Stacked SVD or SVD stacked? A Random Matrix Theory perspective on data integration
Baharav, Tavor Z., Nicol, Phillip B., Irizarry, Rafael A., Ma, Rong
Modern data analysis increasingly requires identifying shared latent structure across multiple high-dimensional datasets. A commonly used model assumes that the data matrices are noisy observations of low-rank matrices with a shared singular subspace. In this case, two primary methods have emerged for estimating this shared structure, which vary in how they integrate information across datasets. The first approach, termed Stack-SVD, concatenates all the datasets, and then performs a singular value decomposition (SVD). The second approach, termed SVD-Stack, first performs an SVD separately for each dataset, then aggregates the top singular vectors across these datasets, and finally computes a consensus amongst them. While these methods are widely used, they have not been rigorously studied in the proportional asymptotic regime, which is of great practical relevance in today's world of increasing data size and dimensionality.
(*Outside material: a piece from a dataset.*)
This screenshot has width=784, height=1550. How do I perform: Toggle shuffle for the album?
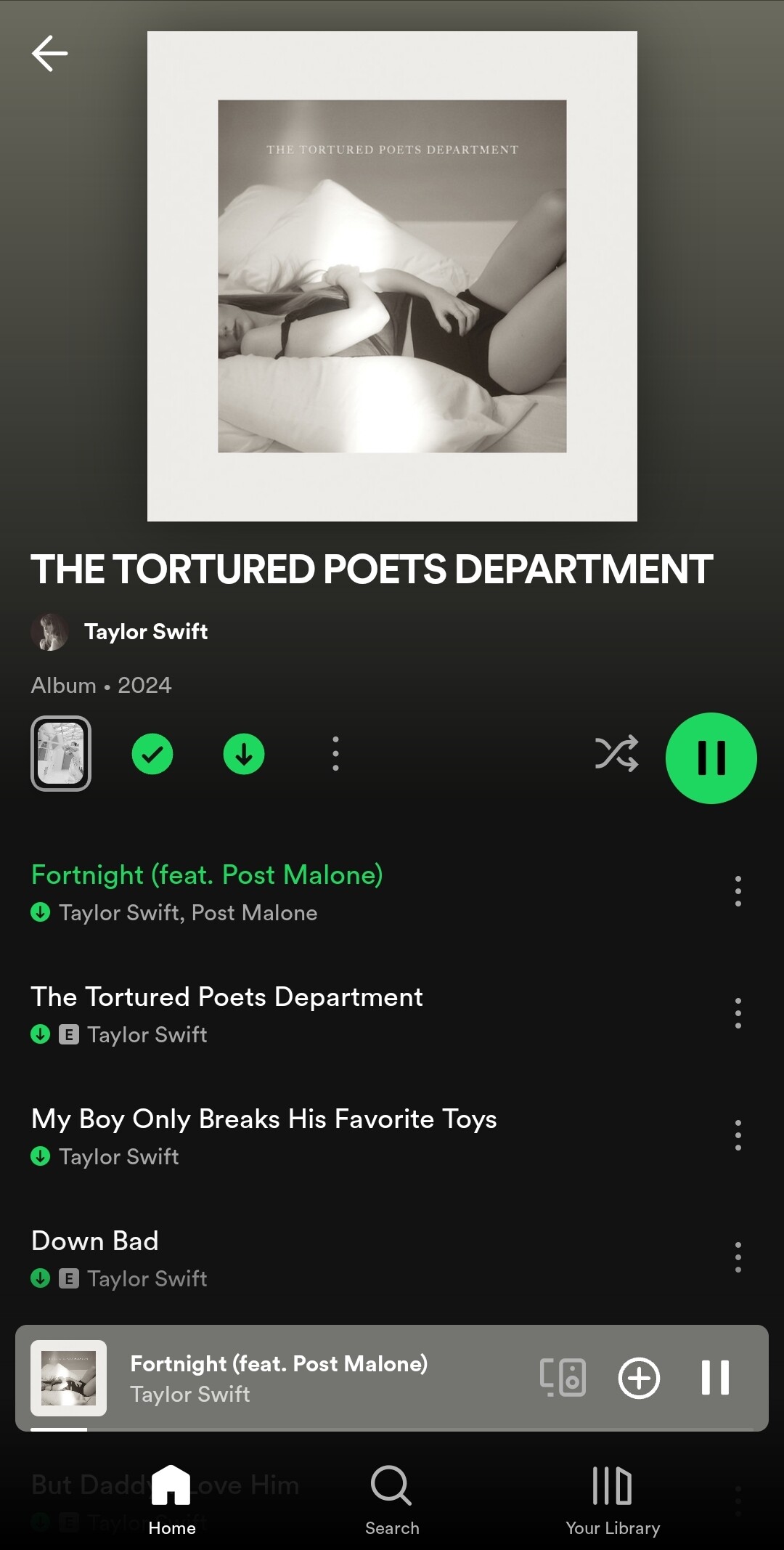(x=616, y=754)
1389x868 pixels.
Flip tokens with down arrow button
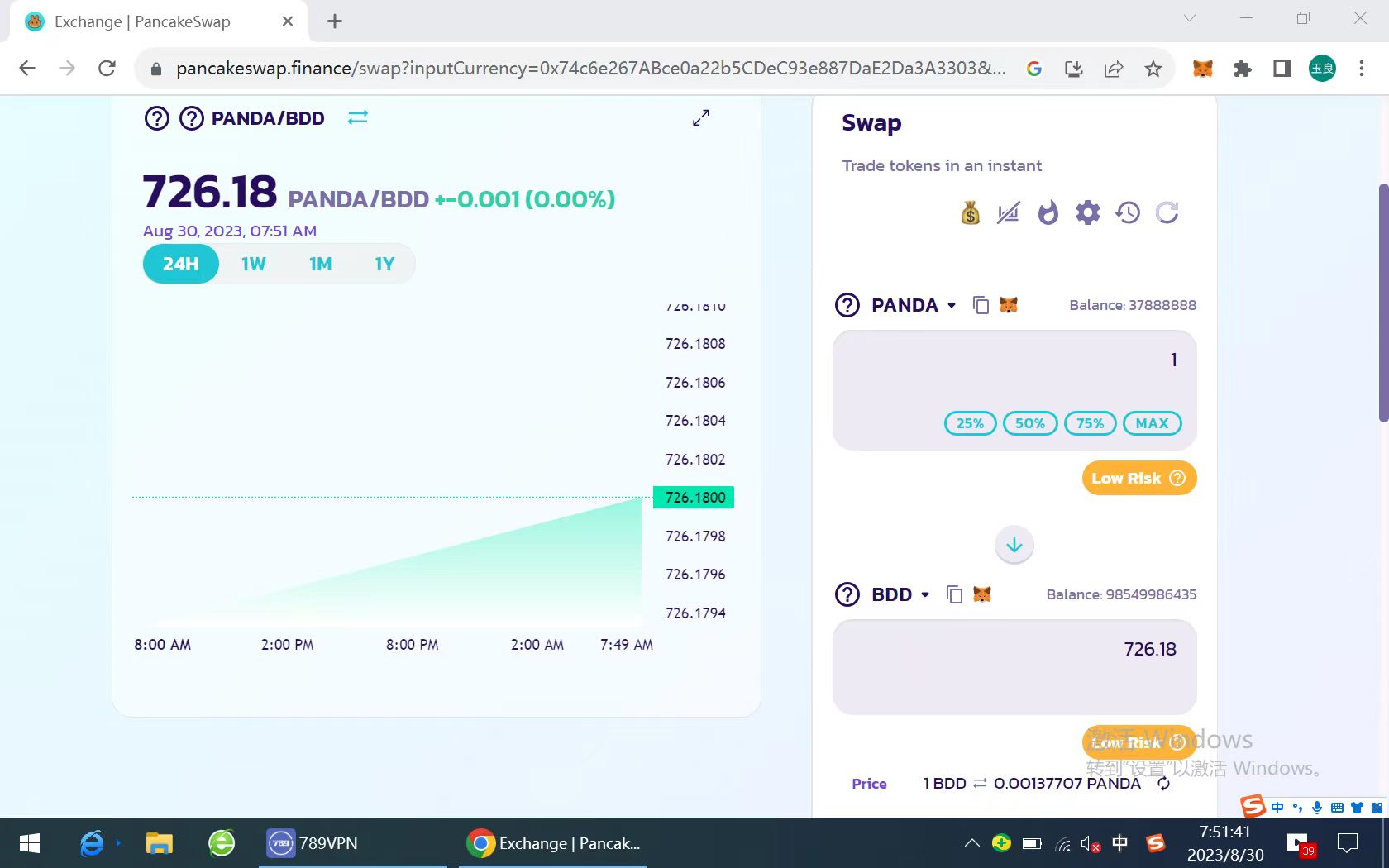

This lack of theoretical understanding has led to uncertainty about which method to choose and limited the ability to fully exploit their potential. To address these challenges, we derive exact expressions for the asymptotic performance and phase transitions of these two methods and develop optimal weighting schemes to further improve both methods. Our analysis reveals that while neither method uniformly dominates the other in the unweighted case, optimally weighted Stack-SVD dominates optimally weighted SVD-Stack. We extend our analysis to accommodate multiple shared components, and provide practical algorithms for estimating optimal weights from data, offering theoretical guidance for method selection in practical data integration problems. Extensive numerical simulations and semi-synthetic experiments on genomic data corroborate our theoretical findings.